The New York Police Department has suspended an officer without pay after a video emerged in which he is seen using the banned chokehold technique in the arrest of a black man in Queens.
The disturbing encounter comes days after the city council passed a sweeping set of reforms that makes the use of chokeholds criminal offenses.
Four officers could be seen in the video of the incident that occurred Sunday, trying to arrest and detain 35-year-old Ricky Bellevue. The video then showed one of the officers wrapping his arms around Bellevue’s neck for 10 seconds while people could be heard yelling: “He’s choking him! Let go.”
The suspended officer has been named as David Afanador. Citing Lori Zeno, the executive director of Queens Defenders, The New York Times reports that the shield number of the officer in the video matched Afanador’s name in a public database of federal lawsuits against the police that is maintained by the Legal Aid Society.
In a tweet Sunday evening, Commissioner Dermot F. Shea announced that after rapid probe the officer involved in the disturbing apparent chokehold incident in Queens had been suspended without pay.
“While a full investigation is still underway, there is no question in my mind that this immediate action is necessary,” Shea said. “We are committed to transparency as this process continues.”
Zeno told the Times that Bellevue who lost consciousness during the arrest and appeared lifeless in the video was being taken into custody on a suspicion of disorderly conduct, obstructing governmental administration and resisting arrest.
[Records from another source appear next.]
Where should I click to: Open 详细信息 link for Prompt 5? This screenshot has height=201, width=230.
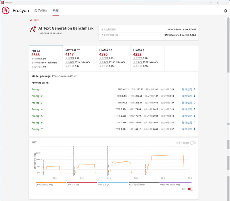click(187, 116)
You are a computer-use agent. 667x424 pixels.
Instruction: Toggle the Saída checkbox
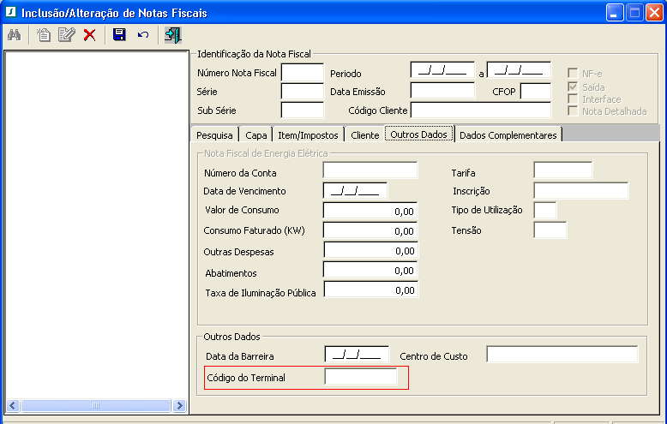[x=573, y=87]
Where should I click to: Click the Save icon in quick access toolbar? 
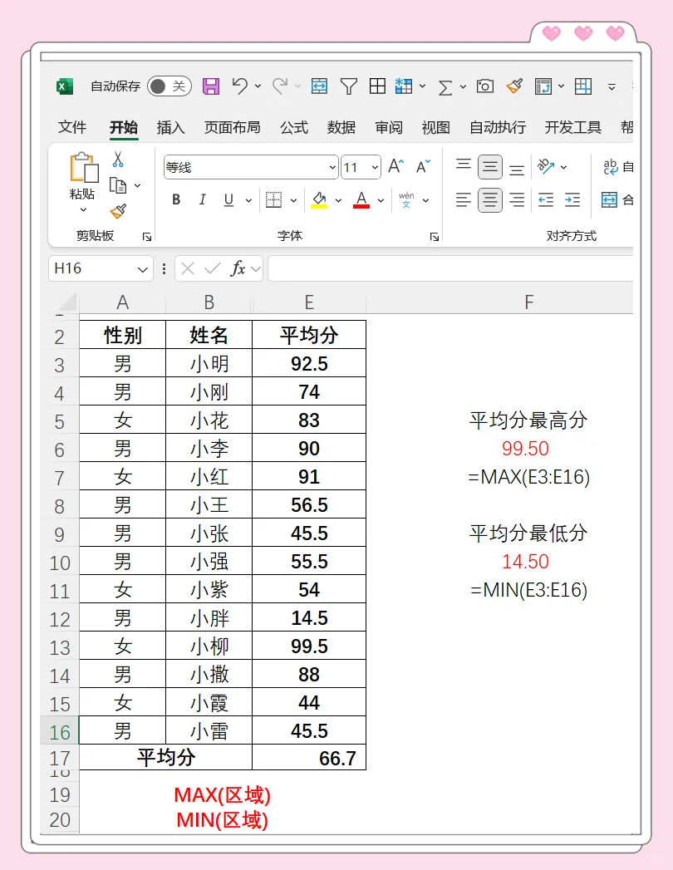pyautogui.click(x=211, y=86)
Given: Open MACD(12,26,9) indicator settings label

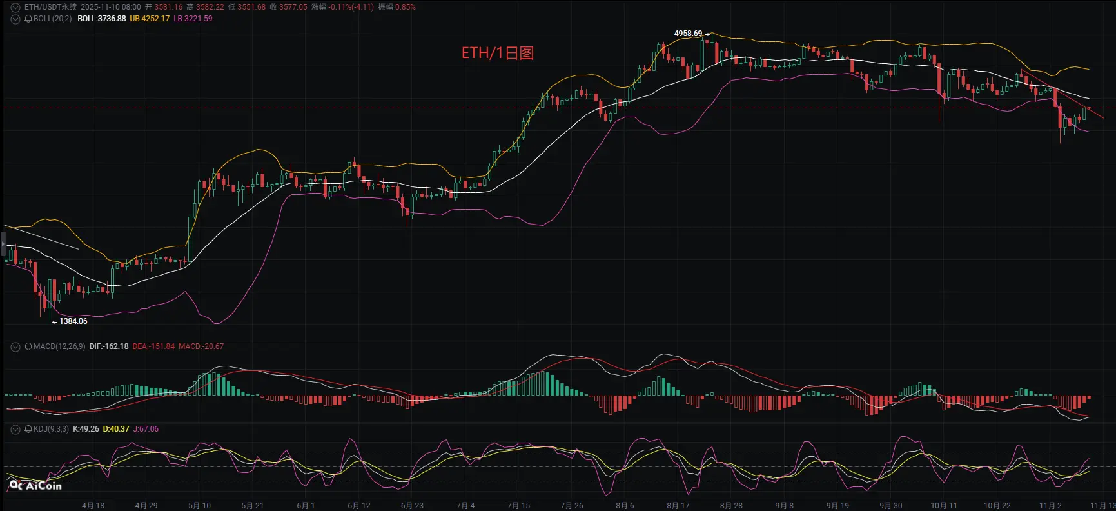Looking at the screenshot, I should tap(59, 346).
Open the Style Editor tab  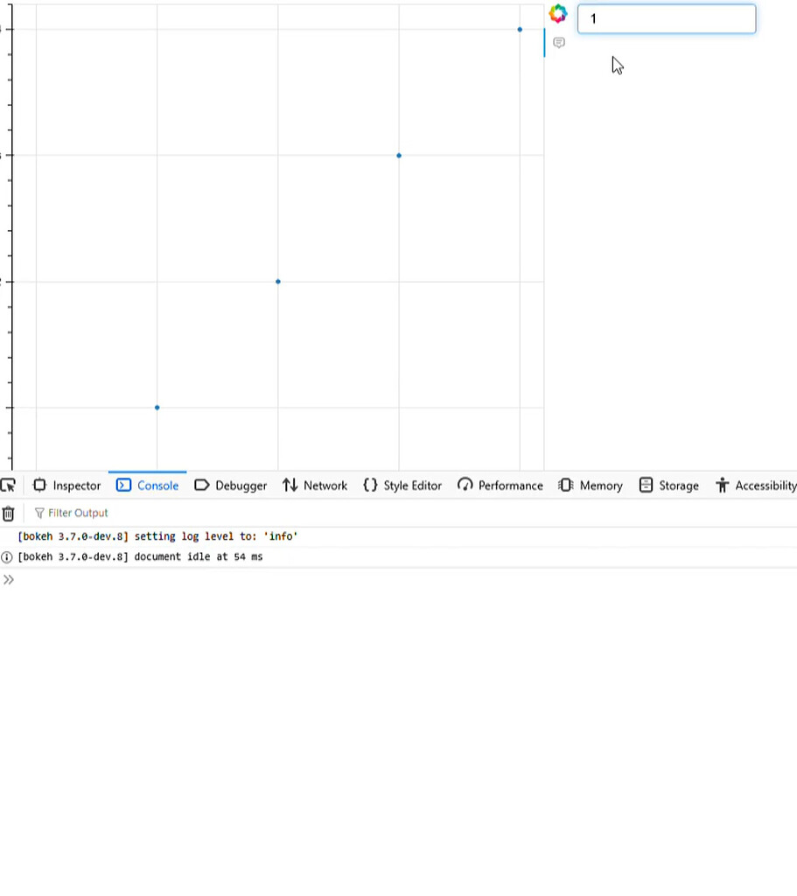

“He was on such a hard chokehold that he couldn’t speak to say he couldn’t breathe,” she said.
In more than 30 minutes of body camera footage released by the police from the incident, Bellevue, accompanied by two other men, appear to be taunting the police for about 10 minutes while the officers “remain calm and even laugh”, The Times reports.
Bellevue then reaches into a trash can and appears to be holding something. He asked twice if the officers were scared before the officer wearing the camera rushes in to grab him.
Afanador whose shield number matches the officer in the video could then be heard in the body camera footage telling another person that Bellevue and the other two men appear to be intoxicated.
According to the Times, authorities knew Bellevue had been given a diagnosis of bipolar disorder.
Afanador then said in the footage Bellevue is acting as if he was going to hit another officer with something.“The minute I saw him flex on him, that’s when he goes down because we don’t get hurt and we’re not going to leave somebody violent out here who might do that to one of you or another innocent person,” Afanador said. “That’s why he’s in cuffs, and that’s why he’s going to the hospital because we know he’s ill.”
In 2014 Afanador was charged with assault in 2014 after prosecutors said that he and another officer attacked a 16-year-old boy whom they saw with a bag of marijuana.